Perhaps the only branch of the weekly press, which has not yet found a niche in our Valhalla, is the group of ladies’ papers. The doyenne of these is certainly the Queen, started by Serjeant Cox and more or less followed in style by the others, which devote approximately the same proportion of space to illustrations of fashions and brides and titled hostesses. As they are mainly high-priced, well-printed journals appealing only to wealthy readers, they are doomed to a fatal mediocrity and give a male reader, who should imagine that women read nothing else, a painful impression of their intellectual status. Happily there is no reason to suppose that this is the case. Besides the Queen, we have the Lady’s Pictorial (1880); the Lady (1885); Woman (1889); the Gentlewoman (1890); and the Ladies’ Field (1898). On the other hand lady journalists, writing for papers of all kinds including the leading dailies, have already made a very considerable mark on our press. In some respects they have shown a greater aptitude for this calling than men, but they are not able to get about the country to all kinds of places so well as men and they cannot be expected nor even asked to endure the manifold hardships often required from reporters and correspondents.


CHAPTER VIII
NEWSPAPERS IN THE PROVINCES AND IN THE EMPIRE

One of the important facts about the home country that a Londoner can never get to understand is that there exist throughout Great Britain and Ireland, prosperous, successful and wealthy dailies, which in many respects are equal to and in some even superior to the great organs of the London press. Especially in the political influence they exert, they have the advantage over their metropolitan contemporaries, because there is so much give and take in the whole London press that both sides of a question are heard by most people, even if not generally accepted. In the provinces on the other hand, while there used to be as a rule two important dailies in every large town representing each side in politics, there has been a tendency in each centre to concentrate business on one of these dailies to the loss and perhaps extinction of the other. There has resulted therefore a considerable weeding out of provincial dailies and generally in each district there is one presiding genius of journalism, which wields an immense sway in local politics and has very considerable influence even in national affairs.
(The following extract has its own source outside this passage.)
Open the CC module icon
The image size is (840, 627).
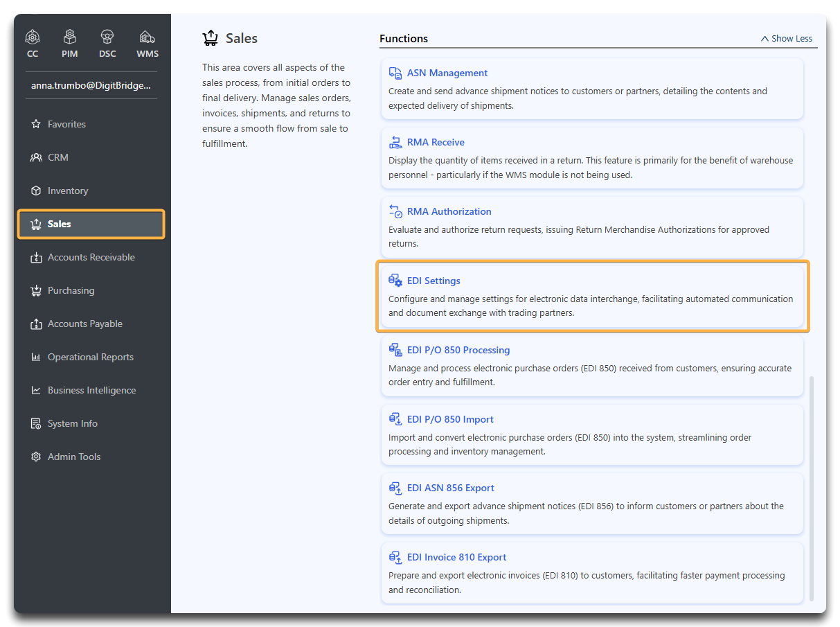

For instance the power of the Scotsman about any matter affecting Edinburgh would be considerably more effective than even that of the Times in any question which was of importance in London. And not only in civic matters does the Scotsman hold sway but owing to its unique position in the capital without a rival and the provident business talent which gave it an extensive circulation throughout all Scotland, it has come to be the national newspaper of the country. Founded in 1817 it led only a precarious existence under the régime of a 3s. 6d. tax on advertisements, the penny stamp on the paper and the paper duty. But when these were gradually reduced and removed the paper began to forge ahead. But the predominant position which it now holds in Scotland was due to the combined talents of two very remarkable men. One was the brilliant and untiring journalist, Alexander Russel, who sat in the editorial chair from 1848–1876. He took a leading part in the initial Free Trade controversy. His remarkable knowledge of church questions endeared him to a theological people but probably it was his gift of humour and his hatred of bigotry and shams of all kinds, which gained the paper its wide popularity. The other factor was the close attention to detail and remarkable foresight in affairs of Mr. James Law, probably the ablest newspaper manager in the kingdom, who has held the reins of business control for over fifty years. His achievement in placing the Scotsman in the forefront as a national paper is the more remarkable, since the home city in whose midst it grew up was greatly exceeded in wealth and population by Glasgow. The Scotsman now stands as one of the most solid newspaper properties in the whole country. Its ownership is in the hands of the Findlay and Law families and the present editor is Mr. Croall.